November 29, 2024

Worms Brought Back From the Siberian Permafrost from 46,000 Years Ago

Science & Technology

Worms Brought Back From the Siberian Permafrost from 46,000 Years Ago

By: Nate Lu

In the days that the wooly mammoth roamed the chilling lands of the Earth, a small pair of roundworms became frozen in the Siberian Permafrost.

Millennia later, this pair of roundworms proved to scientists that life could be stopped and put into pause almost “indefinitely.”

5 years ago, Anastatia Shatilovich, a scientist from the Institute of Physicochemical and Biological Problems in Soil Science RAS in Russia, dug out two female roundworms from a burrow dug by gophers, burrowing rodents of the family Geomyidae, in the Arctic.

Buried approximately 130 feet in the permafrost, a thick subsurface layer of soil that remains frozen throughout the year, occurring chiefly in polar regions, was brought back to life simply by putting it in water, stated by a news release from the Max Planck Institute of Molecular Cell Biology and Genetics in Germany. According to The New York Times, “The worms, which were buried approximately 130 feet in the permafrost, were revived simply by putting them in water,” This shows that although this process of “pausing life” could seem very complicated, the process is actually very simple.
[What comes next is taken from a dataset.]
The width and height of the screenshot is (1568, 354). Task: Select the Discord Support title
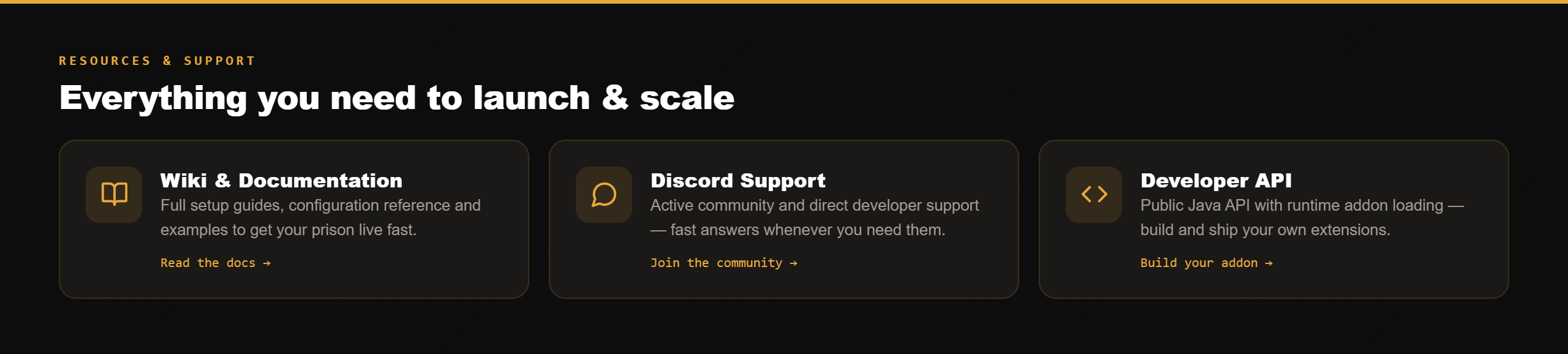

By using radiocarbon dating, a scientific method that can accurately determine the age of organic materials as old as approximately 60,000 years, scientists concluded that the worms were put into permafrost between 45,839 and 47,769 years ago. This period was during the late Pleistocene era. These tiny worms were able to stand against rough extreme temperatures by going into a state called cryptobiosis, “a process researchers at the institute have been trying to understand,” stated from The New York Times. This opposes the idea of the process of “pausing life” being simple by showing that the specimens went into a dormant state of cryptobiosis, something that researchers are trying to understand.

Dr. Kurzchalia, a Professor Emeritus at the Institute of Molecular Cell Biology and Genetics in Germany who was involved in the study said, “The major take-home message or summary of this discovery is that it is, in principle, possible to stop life for more or less an indefinite time and then restart it.”

One study, by Dr. Philipp Schiffer of the Institute for Zoology at the University of Cologne, said that we could learn and be educated by the adaptation of organisms to extreme environmental conditions. Dr. Philipp states, “In times of global warming we can learn a lot about adaptation to extreme environmental conditions from these organisms, informing conservation strategies and protecting ecosystems from collapsing.”

The discovery of these two female roundworms has potentially led to us learning more about the adaptations of these organisms, and how they resisted the rough conditions that they had to go through.